BIC Context Tree Estimation for Stationary Ergodic Processes

  • Authors:
  • Z. Talata;T. E. Duncan

  • Affiliations:
  • Dept. of Math., Univ. of Kansas, Lawrence, KS, USA;-

  • Venue:
  • IEEE Transactions on Information Theory
  • Year:
  • 2011

Quantified Score

Hi-index 754.84

Visualization

Abstract

Context trees of arbitrary stationary ergodic processes with finite alphabets are considered. Such a process is not necessarily a Markov chain, so the context tree may be of infinite depth.

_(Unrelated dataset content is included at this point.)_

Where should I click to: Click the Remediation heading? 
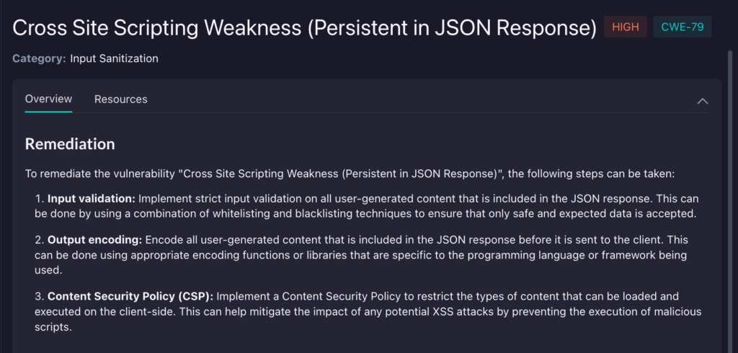click(x=70, y=144)
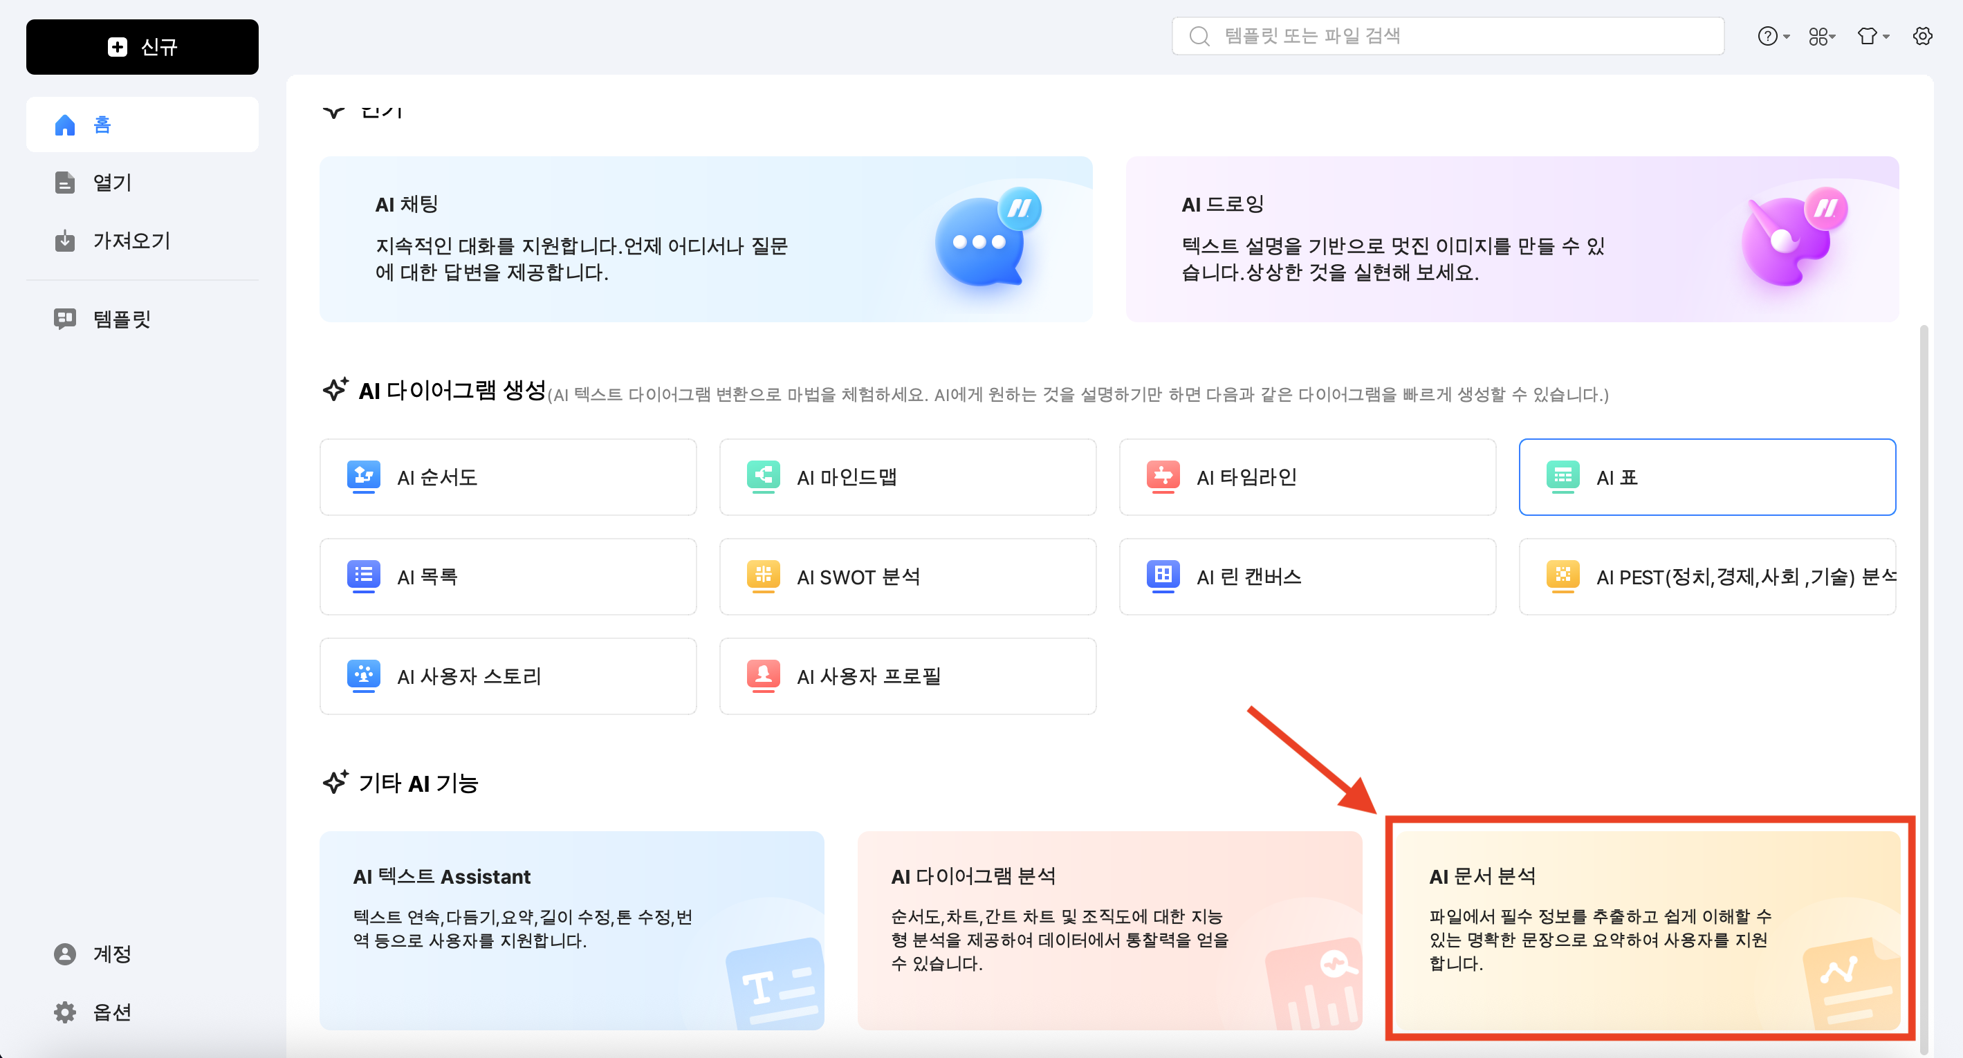Click the 신규 new button
Viewport: 1963px width, 1058px height.
click(x=142, y=46)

Calculated from a sample of size n, the Bayesian information criterion (BIC) is shown to provide a strongly consistent estimator of the context tree of the process, via minimization over hypothetical context trees, without any restriction on the hypothetical context trees. Strong consistency means that the estimated context tree recovers the true one up to a level K, eventually almost surely as n tends to infinity. Under some conditions on the process, it is shown that the recovery level K can grow with n at a specific rate determined by the distribution of the process; thus, the BIC estimator can recover the true context tree to larger and larger depths. The results include for the special case of K being an arbitrary constant that the strong consistency is satisfied without any assumption on the stationary ergodic process, which itself improves the existing results, where either the true context tree was assumed to be of finite depth or the depth of the hypothetical context trees was bounded by o(log n).